Visualization of the resulting substructures confirms that the automation has not removed any obvious transmembrane helices and that all parts of the domains lie within the expected hydrophobic extent of the domain. In some instances, due to crystal symmetry, the PDB coordinates of a membrane protein contain two separate, nonaligned transmembrane regions. Here, only one of the transmembrane regions was used as input into the above procedure.
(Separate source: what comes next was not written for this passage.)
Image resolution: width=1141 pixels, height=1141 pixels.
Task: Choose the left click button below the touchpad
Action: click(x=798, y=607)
Transmembrane amino acid classes
Using the structural database, four classes of transmembrane amino acids were initially determined. These classes represent different types of molecules that an amino acid is in contact with. A residue may touch other residues from the same or different polypeptide, cofactor atoms, or lipid molecules. Any given residue may exhibit one or more of these interaction types. For the following analyses an atomic contact is defined by any of the atoms of a transmembrane residue side chain (excluding aliphatic and aromatic hydrogen atoms) being within 2.5 Å of an atom of the target class. More specifically, the four residue classes were defined as follows (see Fig. 1 ▶):
Figure 1.
The oligomer (T), intrachain sequential helix (S), intrachain nonsequential helix (N), and cofactor contacting interfaces in transmembrane α-helical bundles.
Intrasubunit contacts are identified when two amino acid residues from the same polypeptide chain, but from different transmembrane helices, touch. This is the C amino acid class (cis-chain contacts).
Intersubunit contacts are between transmembrane residues from different polypeptide chains. This is the T amino acid class (trans-chain contacts) and is equivalent to transmembrane oligomer interfaces.
Lipid-facing residues are defined as those with a solvent-exposed surface of more than 7% (Hubbard and Blundell 1987).
Cofactor contacts are those transmembrane residues that touch a nonpolypeptide cofactor atom. The cofactors will include moieties such as coenzymes and protein-bound ions, but not those that are just a crystallization requirement.
The number of occurrences of each type of amino acid residue in each of the above classes was recorded. For the intrachain (C) and interchain (T) contact classes, the frequencies of occurrence of each of the 210 possible pairwise interactions were tabulated.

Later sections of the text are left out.